On peut s’attendre à ce que Lamy réussisse mieux à dynamiser le secrétariat de l’OMC et à faire pression pour obtenir plus de ressources et un accroissement de personnel, précisément pour renforcer sa propre position et l’« efficacité » de l’OMC.
Le pouvoir de persuasion
Mais des différences conséquentes existent entre Lamy et l’OMC et Lamy à l’UE et il ne faut donc pas surestimer sa capacité à surmonter ces difficultés.

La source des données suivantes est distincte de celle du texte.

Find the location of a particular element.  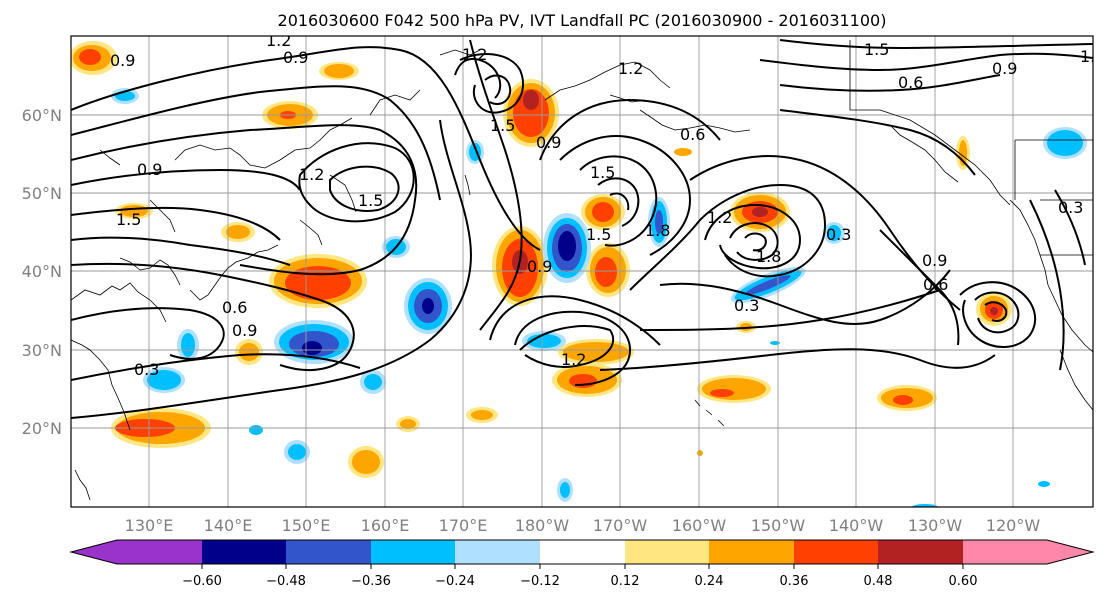

lat-tick-labels: 60°N 50°N 40°N 30°N 20°N is located at coordinates (42, 272).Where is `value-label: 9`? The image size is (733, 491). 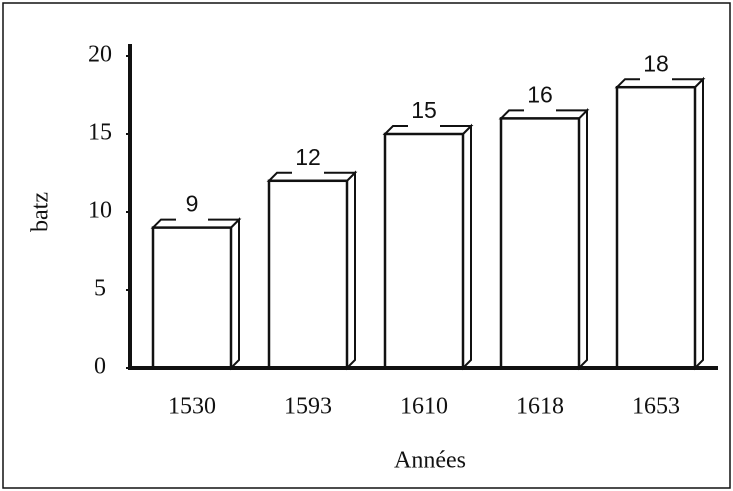
value-label: 9 is located at coordinates (192, 204).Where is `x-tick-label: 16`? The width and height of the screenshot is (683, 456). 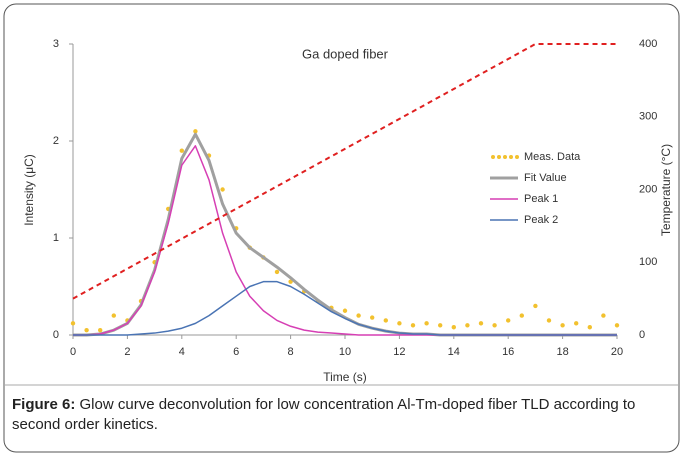 x-tick-label: 16 is located at coordinates (508, 352).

D’abord, en tant que directeur général, Lamy n’a aucun marché à ouvrir ni aucun tarif douanier à baisser. Tout ce qu’il peut faire, c’est « en prendre un pour taper sur l’autre » mais sans rien dans les mains pour amortir les coups. Deuxièmement, il n’a pas de « position » explicite ou précise à défendre si ce n’est sa croyance au libre échange, au multilatéralisme et le fait qu’il faut éviter à l’OMC une nouvelle honte à Hong-Kong. Bien que les sympathies de Lamy vont sans conteste vers l’UE, sa crédibilité en tant que DG dépendra de sa faculté à être perçu comme œuvrant au service de tous les membres - le G148, comme il l’appelle. C’est assurément une leçon qu’il a tirée à la commission et c’est sans doute l’une des expériences les plus importantes qu’il apporte à son poste. Son prédécesseur Supachai Panitchpakdi était un canard boiteux qui contrebalançait par une léthargie quasi-totale tout ce qui pouvait apparaître comme une inclinaison vers les pays en développement, et Mike Moore avant lui était tellement identifié aux USA poursuivant leurs manouvres d’intimidation pour assurer sa nomination, que les membres ne lui firent jamais vraiment confiance.

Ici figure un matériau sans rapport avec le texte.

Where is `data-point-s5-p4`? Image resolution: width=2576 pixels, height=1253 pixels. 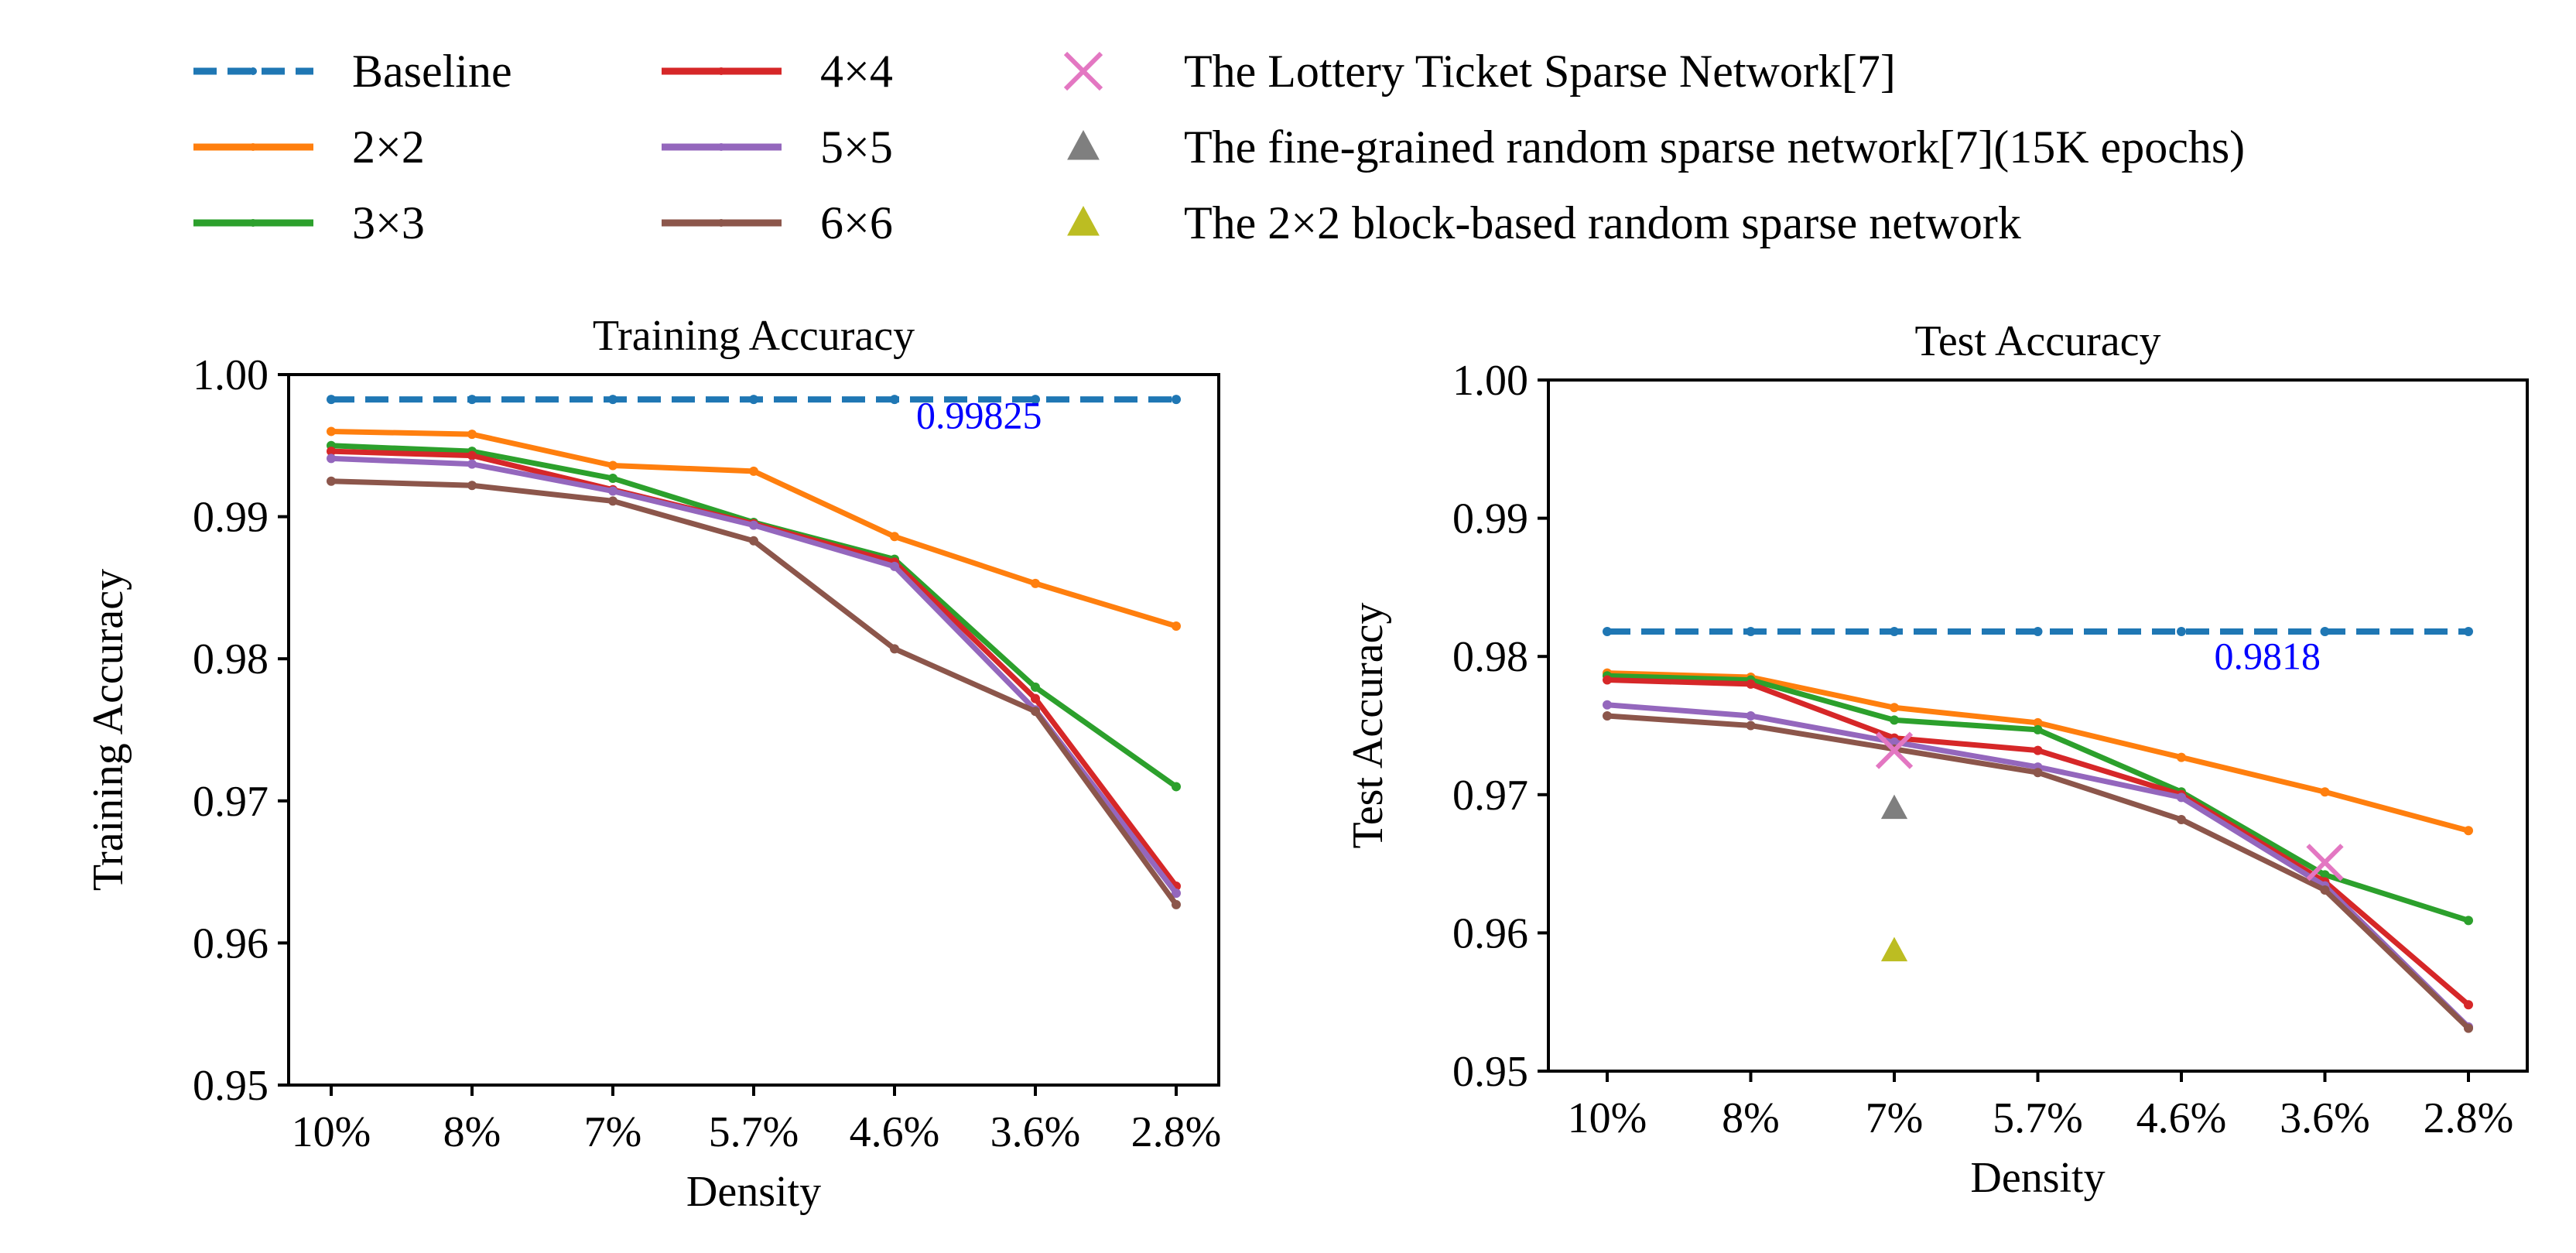
data-point-s5-p4 is located at coordinates (894, 649).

Lamy arrive aux commandes avec un consensus relativement fort malgré les vagues règles de sélection et les divisions du Sud dont il a su tirer parti. Les Etats-Unis soutiennent Lamy et bien qu’un officiel au commerce de l’UE ait démenti l’information, nombre d’observateurs voient une corrélation entre l’avis favorable des Etats-Unis vis-à-vis de Lamy et l’appui apporté par l’UE à Paul Wolfowitz pour la direction de la Banque Mondiale. Malgré leurs différents, l’UE et les USA s’accordent à penser qu’il est plus sûr de découper le monde entre eux - même s’il s’agit d’accepter un français et l’un des principaux architectes de l’invasion en Irak. N’importe qui, semble-t-il, vaut mieux que quelqu’un du Sud !

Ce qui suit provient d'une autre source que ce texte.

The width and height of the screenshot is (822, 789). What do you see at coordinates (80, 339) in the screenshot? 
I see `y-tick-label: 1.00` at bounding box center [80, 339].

Lamy n’est pas au bout de ses peines. En effet, les profondes divisions au sein de l’OMC ne peuvent être aplanies par une diplomatie intelligente et de simples bricolages techniques. Son atout majeur sera son pouvoir de persuasion. La majorité des pays en développement commencent à s’impatienter de ne pas profiter de leurs parts des retombées extraordinaires de la libéralisation des échanges et il faudra une prise en main (visible) de la part de l’UE et des USA pour les convaincre que le jeu en vaut encore la chandelle.
Pour Lamy, les enjeux sont de taille, à la fois sur le plan personnel et idéologique. S’il parvient à obtenir le soutien de Mandelson et de Portman, il pourra décrocher quelque chose à Hong Kong. Mais même s’il réussit, ce sera seulement une victoire pour Lamy et ses amis. Pour tous les autres, la pilule sera amère.